(DATA FOR ANALYSIS begins)
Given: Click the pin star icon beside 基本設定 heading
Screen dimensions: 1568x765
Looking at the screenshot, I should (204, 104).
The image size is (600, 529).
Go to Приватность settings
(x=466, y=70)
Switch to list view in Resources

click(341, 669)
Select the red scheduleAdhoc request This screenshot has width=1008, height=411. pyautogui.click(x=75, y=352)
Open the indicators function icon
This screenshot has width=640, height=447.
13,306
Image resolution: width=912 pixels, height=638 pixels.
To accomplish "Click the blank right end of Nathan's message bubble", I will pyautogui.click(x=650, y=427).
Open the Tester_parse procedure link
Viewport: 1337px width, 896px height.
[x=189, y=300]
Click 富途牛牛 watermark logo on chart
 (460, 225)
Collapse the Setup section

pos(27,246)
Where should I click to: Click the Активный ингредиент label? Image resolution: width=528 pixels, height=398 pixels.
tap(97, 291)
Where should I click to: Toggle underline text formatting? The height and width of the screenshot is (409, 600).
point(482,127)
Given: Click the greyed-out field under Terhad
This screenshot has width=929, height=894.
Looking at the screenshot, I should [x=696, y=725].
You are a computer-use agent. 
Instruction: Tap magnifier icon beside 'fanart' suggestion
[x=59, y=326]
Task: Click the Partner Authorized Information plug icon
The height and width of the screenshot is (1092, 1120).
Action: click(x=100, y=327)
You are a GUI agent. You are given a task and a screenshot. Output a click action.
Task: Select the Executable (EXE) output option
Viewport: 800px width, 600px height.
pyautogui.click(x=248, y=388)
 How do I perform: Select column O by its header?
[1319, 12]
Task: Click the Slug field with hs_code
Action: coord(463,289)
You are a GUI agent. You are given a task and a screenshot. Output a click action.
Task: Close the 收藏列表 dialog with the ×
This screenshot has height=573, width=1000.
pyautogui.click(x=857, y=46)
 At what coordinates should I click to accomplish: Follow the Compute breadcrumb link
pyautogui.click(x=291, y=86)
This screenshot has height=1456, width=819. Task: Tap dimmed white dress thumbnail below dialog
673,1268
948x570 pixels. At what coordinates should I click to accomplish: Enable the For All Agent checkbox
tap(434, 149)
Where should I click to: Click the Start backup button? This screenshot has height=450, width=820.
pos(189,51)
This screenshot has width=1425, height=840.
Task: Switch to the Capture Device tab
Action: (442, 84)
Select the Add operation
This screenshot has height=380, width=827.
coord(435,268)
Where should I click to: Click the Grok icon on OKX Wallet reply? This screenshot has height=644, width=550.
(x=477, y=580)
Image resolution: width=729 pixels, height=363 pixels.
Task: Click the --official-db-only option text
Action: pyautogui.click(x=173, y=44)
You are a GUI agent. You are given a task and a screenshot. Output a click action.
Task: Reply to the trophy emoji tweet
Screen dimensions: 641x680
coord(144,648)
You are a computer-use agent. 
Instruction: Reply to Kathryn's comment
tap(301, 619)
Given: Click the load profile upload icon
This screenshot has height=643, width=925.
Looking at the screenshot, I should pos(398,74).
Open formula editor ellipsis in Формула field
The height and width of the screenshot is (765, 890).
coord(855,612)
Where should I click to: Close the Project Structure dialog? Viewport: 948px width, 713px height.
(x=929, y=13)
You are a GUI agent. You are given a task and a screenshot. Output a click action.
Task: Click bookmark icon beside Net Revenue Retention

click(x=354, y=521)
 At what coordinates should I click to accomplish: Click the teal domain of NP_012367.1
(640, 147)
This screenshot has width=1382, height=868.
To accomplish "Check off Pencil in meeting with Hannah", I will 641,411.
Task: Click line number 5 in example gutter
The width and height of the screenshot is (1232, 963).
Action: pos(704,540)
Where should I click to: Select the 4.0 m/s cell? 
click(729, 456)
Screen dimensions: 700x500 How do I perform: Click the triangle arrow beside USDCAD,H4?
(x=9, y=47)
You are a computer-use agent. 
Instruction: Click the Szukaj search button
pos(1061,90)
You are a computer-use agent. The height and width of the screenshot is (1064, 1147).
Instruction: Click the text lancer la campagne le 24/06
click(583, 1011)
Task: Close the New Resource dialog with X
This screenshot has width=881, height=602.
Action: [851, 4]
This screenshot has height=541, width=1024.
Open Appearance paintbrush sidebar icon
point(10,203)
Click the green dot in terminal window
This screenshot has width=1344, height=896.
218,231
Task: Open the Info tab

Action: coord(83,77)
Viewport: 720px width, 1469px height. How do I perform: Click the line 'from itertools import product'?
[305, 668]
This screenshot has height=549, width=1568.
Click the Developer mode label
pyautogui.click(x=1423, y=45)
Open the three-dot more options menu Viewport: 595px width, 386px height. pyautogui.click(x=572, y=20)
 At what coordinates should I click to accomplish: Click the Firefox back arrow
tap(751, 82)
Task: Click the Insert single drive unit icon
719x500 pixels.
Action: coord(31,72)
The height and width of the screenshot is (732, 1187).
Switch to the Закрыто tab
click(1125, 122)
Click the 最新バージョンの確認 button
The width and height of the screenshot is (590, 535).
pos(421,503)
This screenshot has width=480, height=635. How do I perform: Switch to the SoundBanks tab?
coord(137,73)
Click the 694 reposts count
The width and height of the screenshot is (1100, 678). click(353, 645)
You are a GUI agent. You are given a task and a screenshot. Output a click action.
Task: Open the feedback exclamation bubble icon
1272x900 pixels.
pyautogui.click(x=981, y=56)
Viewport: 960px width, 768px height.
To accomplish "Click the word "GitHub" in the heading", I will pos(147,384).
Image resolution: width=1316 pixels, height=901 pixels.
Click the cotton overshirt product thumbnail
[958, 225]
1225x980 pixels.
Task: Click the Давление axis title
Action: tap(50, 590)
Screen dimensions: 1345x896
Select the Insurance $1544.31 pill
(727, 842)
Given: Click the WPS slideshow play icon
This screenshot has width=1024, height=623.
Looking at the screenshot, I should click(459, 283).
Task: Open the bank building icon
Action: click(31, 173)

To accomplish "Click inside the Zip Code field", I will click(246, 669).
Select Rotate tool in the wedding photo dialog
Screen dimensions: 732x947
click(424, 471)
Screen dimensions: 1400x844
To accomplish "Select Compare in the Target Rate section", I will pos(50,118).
(DATA FOR ANALYSIS ends)
[WHAT TO WORK ON]
All records must be repeated exactly, with none skipped.

[TASK RESULT]
Given: Click the pin star icon beside 基本設定 heading
Screen dimensions: 1568x765
Looking at the screenshot, I should (204, 104).
The image size is (600, 529).
Go to Приватность settings
(x=466, y=70)
Switch to list view in Resources

click(341, 669)
Select the red scheduleAdhoc request This screenshot has width=1008, height=411. pyautogui.click(x=75, y=352)
Open the indicators function icon
This screenshot has width=640, height=447.
13,306
Image resolution: width=912 pixels, height=638 pixels.
To accomplish "Click the blank right end of Nathan's message bubble", I will pyautogui.click(x=650, y=427).
Open the Tester_parse procedure link
Viewport: 1337px width, 896px height.
[x=189, y=300]
Click 富途牛牛 watermark logo on chart
 (460, 225)
Collapse the Setup section

pos(27,246)
Where should I click to: Click the Активный ингредиент label? Image resolution: width=528 pixels, height=398 pixels.
tap(97, 291)
Where should I click to: Toggle underline text formatting? The height and width of the screenshot is (409, 600).
point(482,127)
Given: Click the greyed-out field under Terhad
This screenshot has width=929, height=894.
Looking at the screenshot, I should [x=696, y=725].
You are a computer-use agent. 
Instruction: Tap magnifier icon beside 'fanart' suggestion
[x=59, y=326]
Task: Click the Partner Authorized Information plug icon
The height and width of the screenshot is (1092, 1120).
Action: click(x=100, y=327)
You are a GUI agent. You are given a task and a screenshot. Output a click action.
Task: Select the Executable (EXE) output option
Viewport: 800px width, 600px height.
pyautogui.click(x=248, y=388)
 How do I perform: Select column O by its header?
[1319, 12]
Task: Click the Slug field with hs_code
Action: coord(463,289)
You are a GUI agent. You are given a task and a screenshot. Output a click action.
Task: Close the 收藏列表 dialog with the ×
This screenshot has height=573, width=1000.
pyautogui.click(x=857, y=46)
 At what coordinates should I click to accomplish: Follow the Compute breadcrumb link
pyautogui.click(x=291, y=86)
This screenshot has height=1456, width=819. Task: Tap dimmed white dress thumbnail below dialog
673,1268
948x570 pixels. At what coordinates should I click to accomplish: Enable the For All Agent checkbox
tap(434, 149)
Where should I click to: Click the Start backup button? This screenshot has height=450, width=820.
pos(189,51)
This screenshot has width=1425, height=840.
Task: Switch to the Capture Device tab
Action: (442, 84)
Select the Add operation
This screenshot has height=380, width=827.
coord(435,268)
Where should I click to: Click the Grok icon on OKX Wallet reply? This screenshot has height=644, width=550.
(x=477, y=580)
Image resolution: width=729 pixels, height=363 pixels.
Task: Click the --official-db-only option text
Action: pyautogui.click(x=173, y=44)
You are a GUI agent. You are given a task and a screenshot. Output a click action.
Task: Reply to the trophy emoji tweet
Screen dimensions: 641x680
coord(144,648)
You are a computer-use agent. 
Instruction: Reply to Kathryn's comment
tap(301, 619)
Given: Click the load profile upload icon
This screenshot has height=643, width=925.
Looking at the screenshot, I should pos(398,74).
Open formula editor ellipsis in Формула field
The height and width of the screenshot is (765, 890).
coord(855,612)
Where should I click to: Close the Project Structure dialog? Viewport: 948px width, 713px height.
(x=929, y=13)
You are a GUI agent. You are given a task and a screenshot. Output a click action.
Task: Click bookmark icon beside Net Revenue Retention

click(x=354, y=521)
 At what coordinates should I click to accomplish: Click the teal domain of NP_012367.1
(640, 147)
This screenshot has width=1382, height=868.
To accomplish "Check off Pencil in meeting with Hannah", I will 641,411.
Task: Click line number 5 in example gutter
The width and height of the screenshot is (1232, 963).
Action: pos(704,540)
Where should I click to: Select the 4.0 m/s cell? 
click(729, 456)
Screen dimensions: 700x500 How do I perform: Click the triangle arrow beside USDCAD,H4?
(x=9, y=47)
You are a computer-use agent. 
Instruction: Click the Szukaj search button
pos(1061,90)
You are a computer-use agent. The height and width of the screenshot is (1064, 1147).
Instruction: Click the text lancer la campagne le 24/06
click(583, 1011)
Task: Close the New Resource dialog with X
This screenshot has width=881, height=602.
Action: [851, 4]
This screenshot has height=541, width=1024.
Open Appearance paintbrush sidebar icon
point(10,203)
Click the green dot in terminal window
This screenshot has width=1344, height=896.
218,231
Task: Open the Info tab

Action: coord(83,77)
Viewport: 720px width, 1469px height. How do I perform: Click the line 'from itertools import product'?
[305, 668]
This screenshot has height=549, width=1568.
Click the Developer mode label
pyautogui.click(x=1423, y=45)
Open the three-dot more options menu Viewport: 595px width, 386px height. pyautogui.click(x=572, y=20)
 At what coordinates should I click to accomplish: Click the Firefox back arrow
tap(751, 82)
Task: Click the Insert single drive unit icon
719x500 pixels.
Action: coord(31,72)
The height and width of the screenshot is (732, 1187).
Switch to the Закрыто tab
click(1125, 122)
Click the 最新バージョンの確認 button
The width and height of the screenshot is (590, 535).
pos(421,503)
This screenshot has width=480, height=635. How do I perform: Switch to the SoundBanks tab?
coord(137,73)
Click the 694 reposts count
The width and height of the screenshot is (1100, 678). click(353, 645)
You are a GUI agent. You are given a task and a screenshot. Output a click action.
Task: Open the feedback exclamation bubble icon
1272x900 pixels.
pyautogui.click(x=981, y=56)
Viewport: 960px width, 768px height.
To accomplish "Click the word "GitHub" in the heading", I will pos(147,384).
Image resolution: width=1316 pixels, height=901 pixels.
Click the cotton overshirt product thumbnail
[958, 225]
1225x980 pixels.
Task: Click the Давление axis title
Action: tap(50, 590)
Screen dimensions: 1345x896
Select the Insurance $1544.31 pill
(727, 842)
Given: Click the WPS slideshow play icon
This screenshot has width=1024, height=623.
Looking at the screenshot, I should click(459, 283).
Task: Open the bank building icon
Action: click(31, 173)

To accomplish "Click inside the Zip Code field", I will click(246, 669).
Select Rotate tool in the wedding photo dialog
Screen dimensions: 732x947
click(424, 471)
Screen dimensions: 1400x844
To accomplish "Select Compare in the Target Rate section", I will pos(50,118).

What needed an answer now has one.